Vivo in una palazzina di sei appartamenti, una piccola oasi di tranquillità… o almeno lo sarebbe, se non fosse per il VDM che abita esattamente sotto di me. Un caso umano ambulante. Non starò nemmeno ad aprire il capitolo su come parcheggia (ogni giorno uno schema diverso, sempre più assurdo), né su come il suo cane consideri ogni centimetro di spazio comune come fosse il suo bagno personale. Sorvoliamo. Preferisco concentrarmi su un episodio in particolare, degno di una serie TV comica ma triste.

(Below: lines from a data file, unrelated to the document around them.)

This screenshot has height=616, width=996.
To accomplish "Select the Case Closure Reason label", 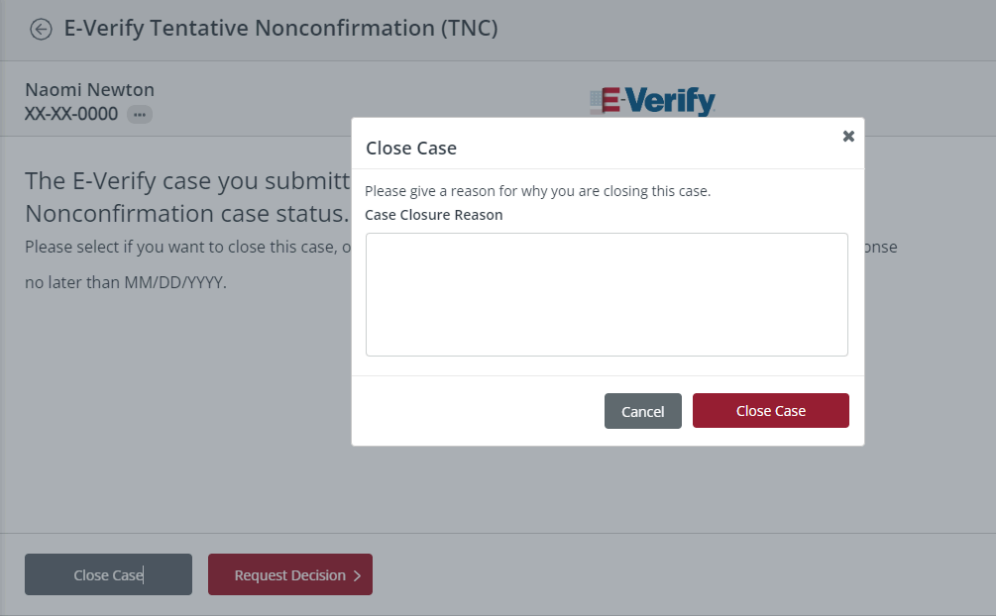I will pos(433,214).
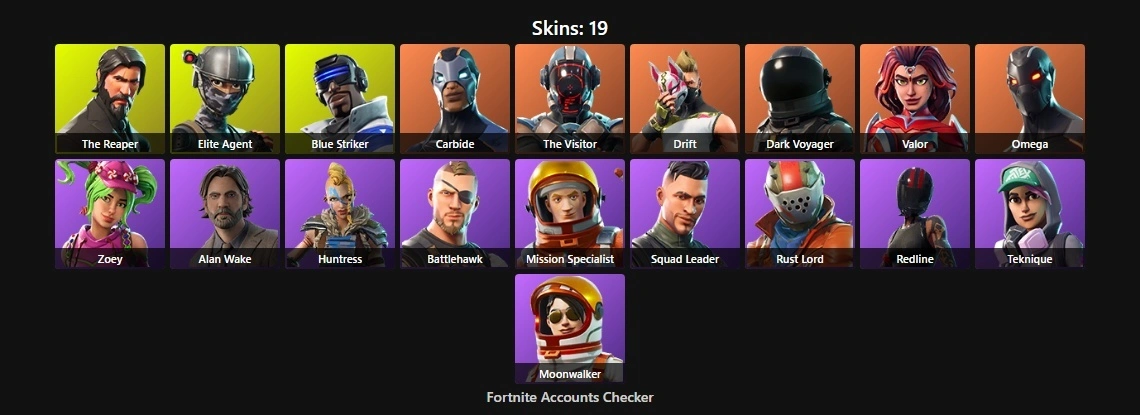Select the Mission Specialist skin

(570, 214)
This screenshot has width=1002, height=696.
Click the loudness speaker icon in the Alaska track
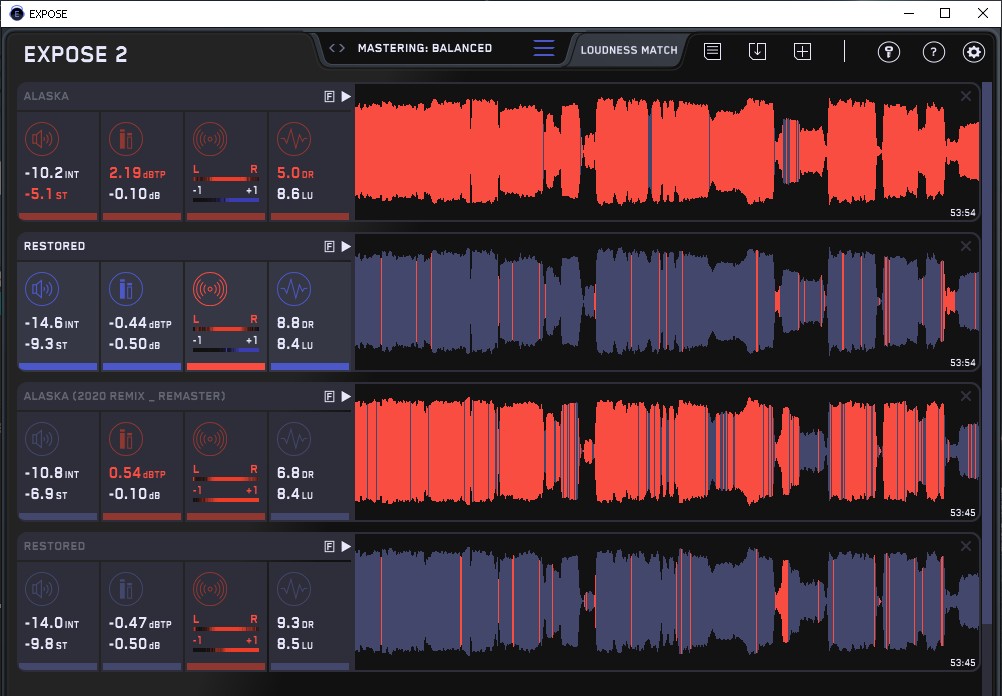pyautogui.click(x=41, y=138)
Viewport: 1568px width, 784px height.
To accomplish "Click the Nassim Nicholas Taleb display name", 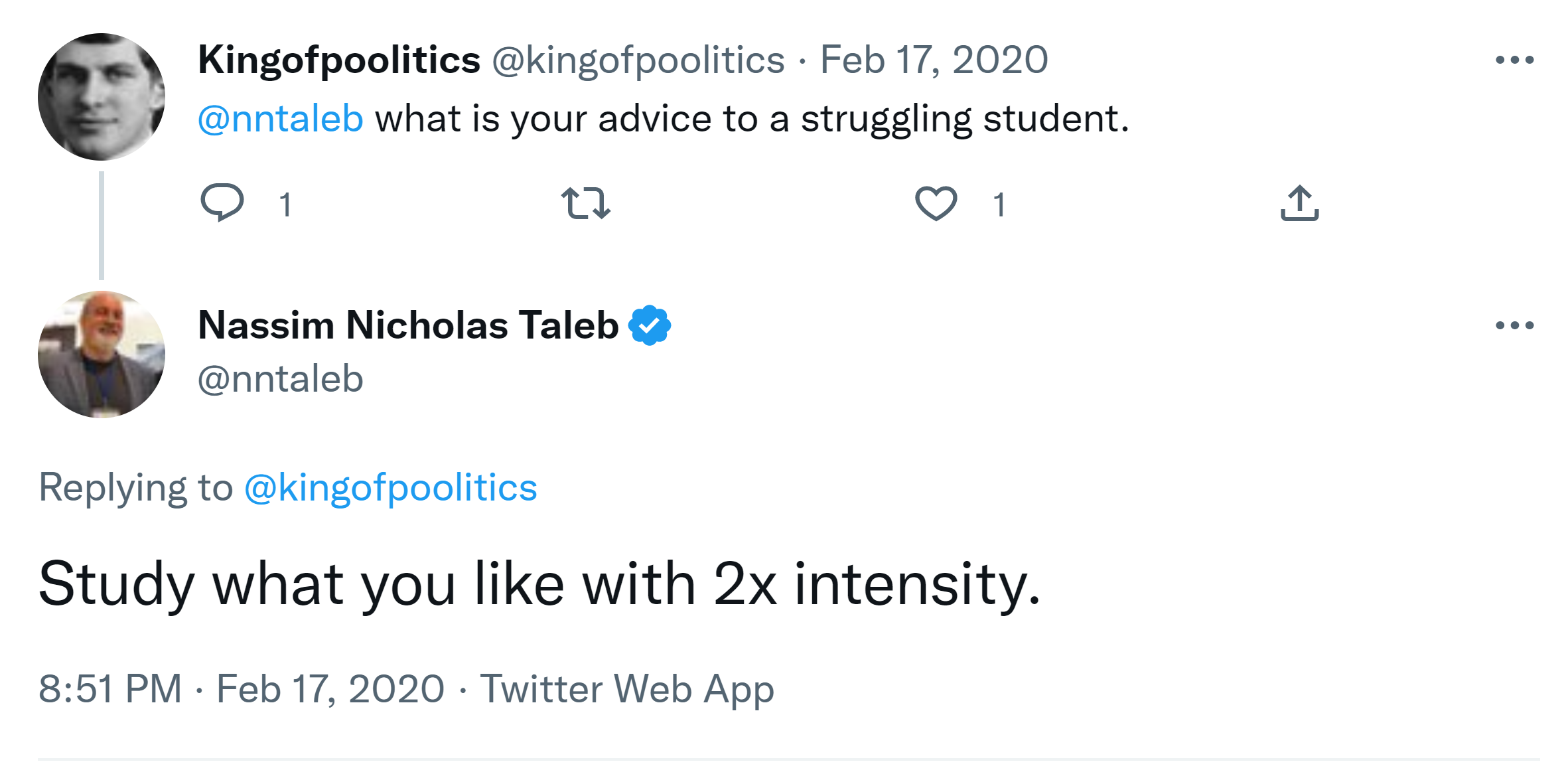I will [408, 325].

La casa è vecchiotta, e per motivi di sicurezza io e gli altri condomini abbiamo deciso di cambiare tutti i vetri della palazzina. Tutti tranne i suoi, ovviamente: lui “non vuole cambiamenti”, dice. “I suoi vetri sono ancora buoni”, dice. “Non pago niente”, dice. Sempre così: a costo zero e zero responsabilità.
Il punto è che viviamo in collina, vicino ai boschi. La zona è piena di uccellini che svolazzano sereni e ogni tanto hanno la brillante idea di dare una testata contro un vetro, lasciando impronte che sembrano tratte da CSI: Piume Speciali. Niente di grave: si pulisce e via.